### [Required action]
Leave every image out, and print the remaining lines below exactly.

+++ Information provided

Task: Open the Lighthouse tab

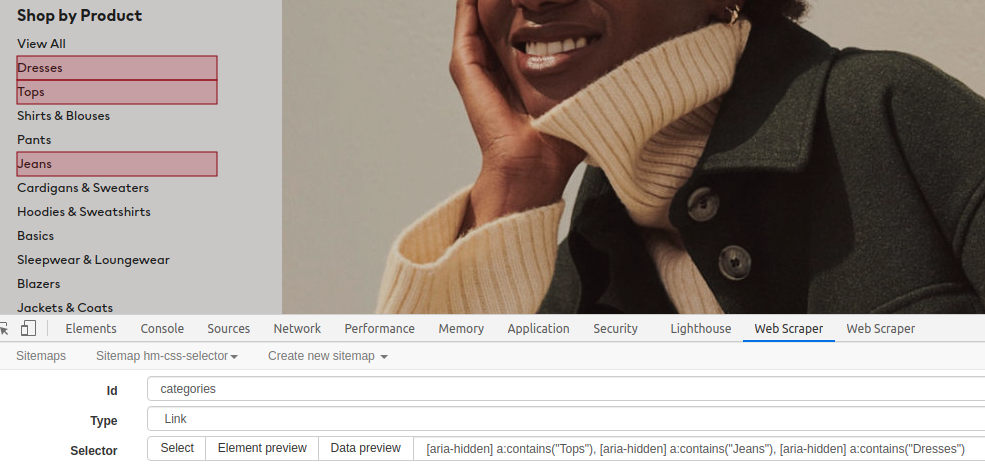Action: point(700,329)
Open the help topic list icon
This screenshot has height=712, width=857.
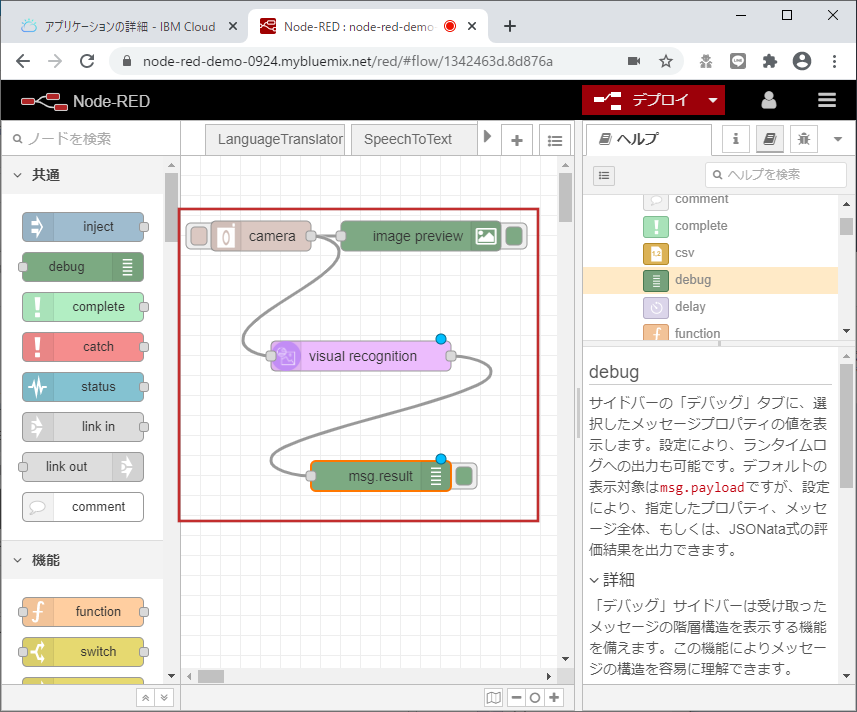[603, 175]
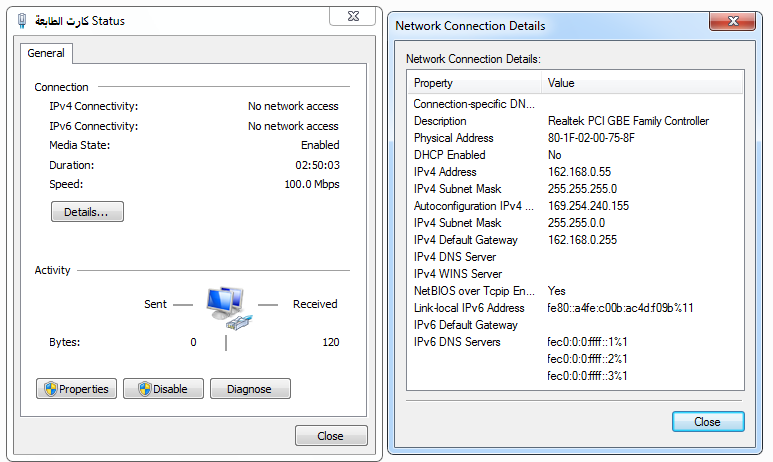This screenshot has width=773, height=462.
Task: Select the General tab
Action: point(46,53)
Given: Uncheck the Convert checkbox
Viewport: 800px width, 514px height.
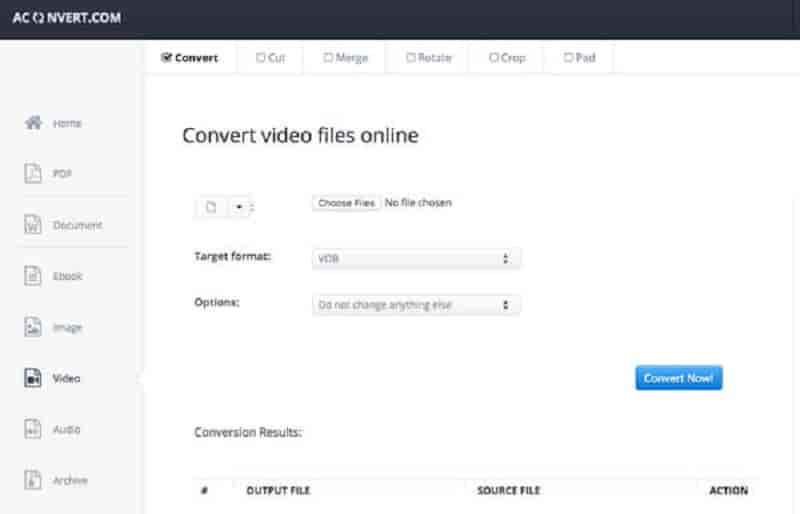Looking at the screenshot, I should point(166,58).
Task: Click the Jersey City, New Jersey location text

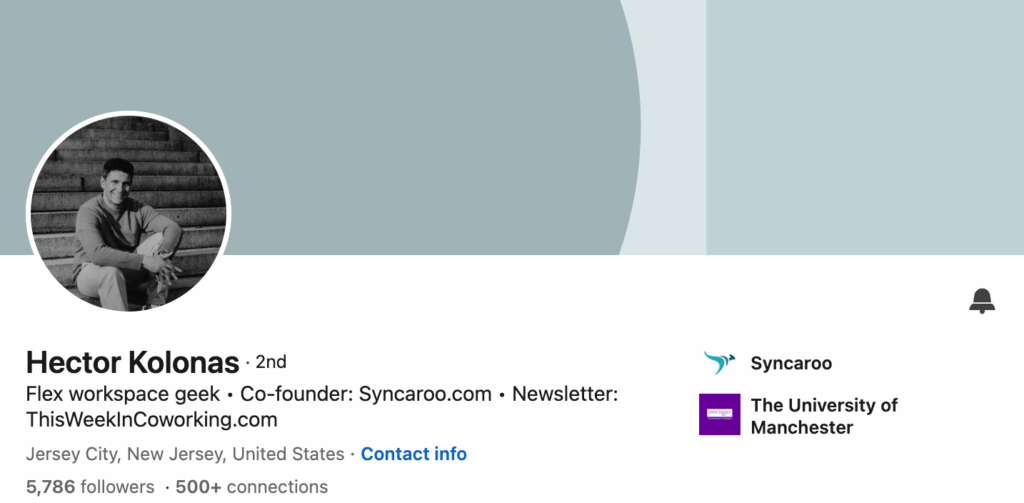Action: 185,454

++++++

### [Problem solution]
Task: Open the Lighthouse tab

Action: point(700,329)
Open the help topic list icon
This screenshot has height=712, width=857.
[603, 175]
This screenshot has width=773, height=462.
Task: Select the General tab
Action: point(46,53)
Given: Uncheck the Convert checkbox
Viewport: 800px width, 514px height.
Looking at the screenshot, I should point(166,58).
Task: Click the Jersey City, New Jersey location text

Action: 185,454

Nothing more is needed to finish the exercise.